ESP32 is a feature packed power house when it come to price-performance ratio which makes it ideal for all IoT applications. But there's one tiny drawback - limited number of GPIO pins. On the ESP-WROOM32 module, some pins are used by the flash chip and can't be used for other purposes. Some other set of pins can only be used as inputs, not outputs. As per the datasheet, ESP32 has 34 GPIOs of which I/O GPIO pads are 0-19, 21-23, 25-27, 32-39, while the output GPIOs are 0-19, 21-23, 25-27, 32-33. GPIO pads 34-39 are input-only. So in total we get 22 I/O pins and 4 input only pins.
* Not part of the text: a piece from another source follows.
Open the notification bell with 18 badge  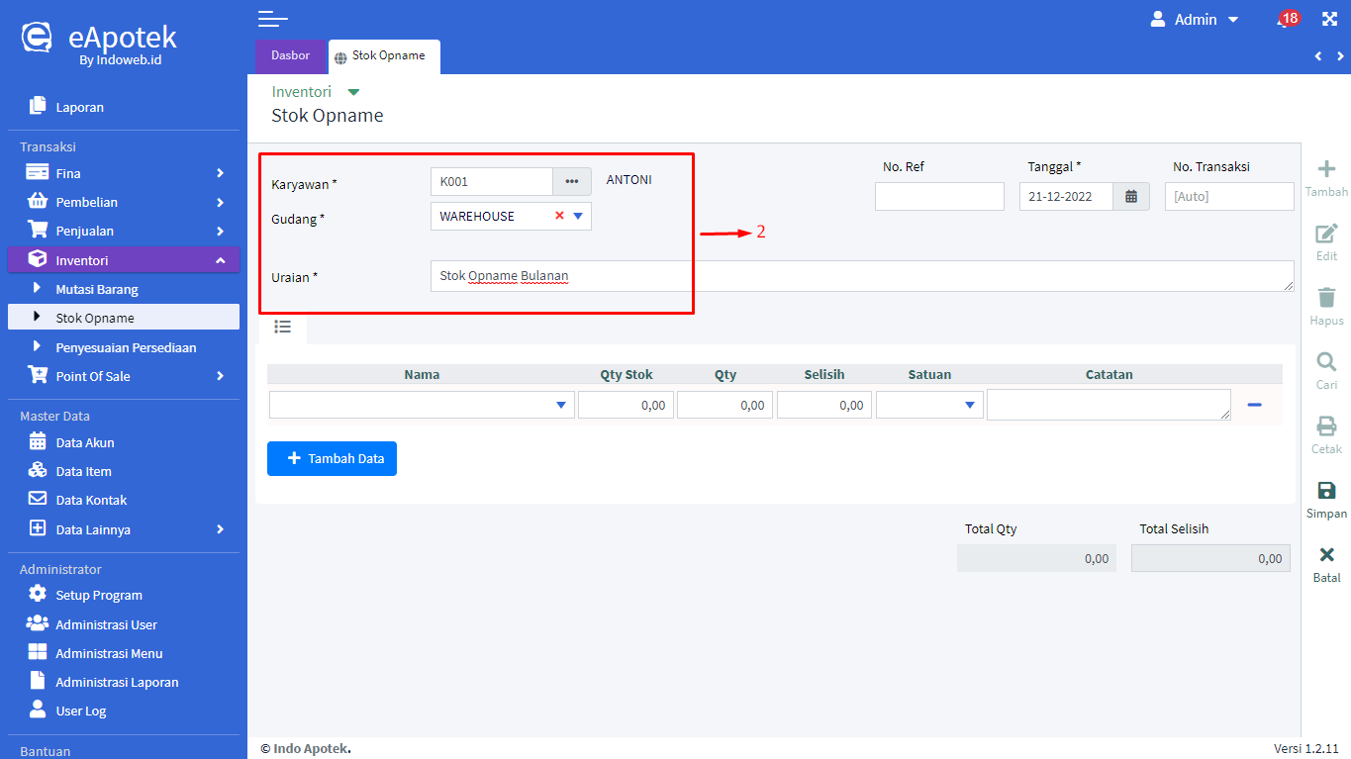point(1285,20)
Even though it is not apparent in this initial phase of the project, sooner or later we're going to run out of pins if we're going to add more sensors and stuff in future. That's why I'm considering adding a less powerful but GPIO rich coprocessor to the design. The second processor or microcontroller could offload some tasks from the ESP32 chip giving us more room for some possible number crunching tasks. For that I'm considering the AVR Xmega series ATxmega128A3U which has 50 IO pins (64 pin package) which is plenty. It runs at 32MHz, has 128KB flash, 8KB SRAM, 7 UART, 10 SPI, 2 I2C and one USB modules.

Let's estimate the pin requirements for each interfaces.

  1. SD card - 4 (hardware SPI)
  2. Display - 4 (3 wire SPI with MOSI only and CD)
  3. I2C for sensors - 2
  4. GPS - 2 (hardware or software UART interface)
  5. USB to Serial - 2 (software of hardware UART)
  6. LoRa module - 4 (hardware SPI)
  7. Keypad controller interrupt - 1

So that's 19 of available 26 pins and we still have 7 pins left. If we ever use up all the pins left, we'll have to add a coprocessor.